The GHJP is saddened to announce the death of Professor Charles Ngwena , whom we had the honor of hosting as a Visiting Scholar at Yale for the last two years, with the support of the Gruber Program for Global Justice and Women’s Rights. Professor Ngwena passed away on 31 January 2025, in Pretoria.
Professor Ngwena was a towering intellect, colleague and generous friend to so many of us working in the fields of human rights, especially disability, sexuality, reproduction and gender rights, both in the African context and globally. His humor, support and cascade of knowledge and insights will be missed, even as those of us who have been touched by him strive to continue the justice work he helped us all to do better. In this time of retrenchment of rights commitments across all these issues—gender, sexuality, disability and health justice more generally—we hope his memory will inspire us all.
A longer listing of his accomplishments can be found below.
A recorded video of the tribute to him organized by the University of Pretoria Centre for Human Rights is here: https://www.youtube.com/live/UjjV8aWwI7Y
Charles Ngwena, LLB (Wales), LLM (Wales), LLD (Free State), Barrister-at-Law, is a Research Scholar at Yale for the academic years 2022-24, with the support of the Gruber Program for Global Justice and Women's Rights. He is Professor of Law in the Centre for Human Rights, University of Pretoria, South Africa. Charles has published extensively on issues at the intersection between human rights and health, including HIV/AIDS and reproductive and sexual health with a focus on the African region. He also works in the fields of disability rights, and race, culture and sexualities.

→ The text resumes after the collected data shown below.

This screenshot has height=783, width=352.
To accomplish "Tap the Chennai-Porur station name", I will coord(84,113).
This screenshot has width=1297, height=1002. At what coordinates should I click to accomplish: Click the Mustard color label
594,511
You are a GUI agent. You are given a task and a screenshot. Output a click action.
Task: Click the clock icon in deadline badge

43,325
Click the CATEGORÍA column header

He serves as the Convening Editor of the African Disability Rights Yearbook, Section Editor of Developing World Bioethics (for Law and Bioethics) and ethical and legal associate editor of the International Journal of Gynecology & Obstetrics. He is co-editor of Employment equity law (Butterworths); co-editor of Health and human rights (Ashgate, 2007); and co-editor of Strengthening sexual and reproductive rights in the African region through human rights (Pretoria University Law Press, 2014). He is the author of What is Africanness? Contesting nativism in race, culture and sexualities (Pretoria University Law Press, 2018) which was awarded the University of Pretoria Vice-Chancellor’s Award for Scholarly books.
Charles has taught at universities in the United Kingdom, Canada, Ireland and the United States, Swaziland and South Africa. His research and teaching interests straddle across sexual and reproductive health and rights, disability, race and culture. He has initiated and directed Masters and doctoral programmes on sexual and reproductive health and rights and disability at universities in South Africa. In 2008, he was shortlisted for the position of UN Special Rapporteur on the right to health. He teaches on Gender, Sexuality and International Human Rights at a Summer School course convened annually by the Bonavero Institute for Human Rights, Oxford University.